Snacks: Traditionally, the teens have eaten "stinky" snacks, things that would make one's breath smell bad. I brought in shrimp-flavored chips (available at many Asian markets) and Fritos along with onion dip to fill in that category. I like to serve something sweet, too, and the teens LOVE candy, so we had gummy worms (leftover from another program) and these poop emoji fudge things, which were almost as much fun to make as it was to watch the teens eat them. We also had oranges, as one of my teens has specifically requested that we have fruit or a similar healthy item available, which I think is a fantastic idea.

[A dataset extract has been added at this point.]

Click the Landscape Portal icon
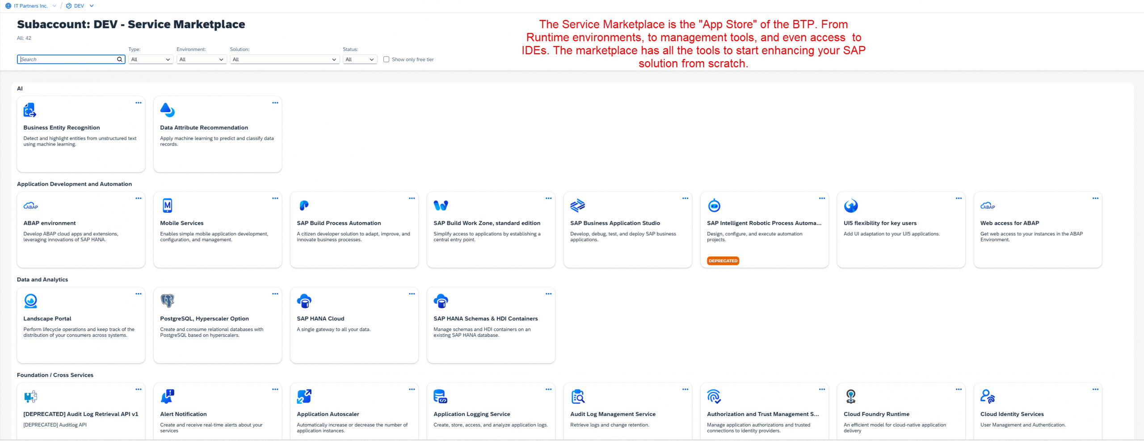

Activities: I had a ton of ideas for activities, but I settled on two: one game and one craft. For the game, we played "heartbreaker," which is where each teen inflates a red balloon and attaches it to their ankle with a length of yarn. The teens then run around the room attempting to pop everyone else's balloon while protecting their own. The teens really enjoyed this particular game, both because of the competition and because popping balloons is, apparently, hilarious. I liked this game because the rules are simple and there wasn't anything to purchase in advance; the library already had balloons and yarn available.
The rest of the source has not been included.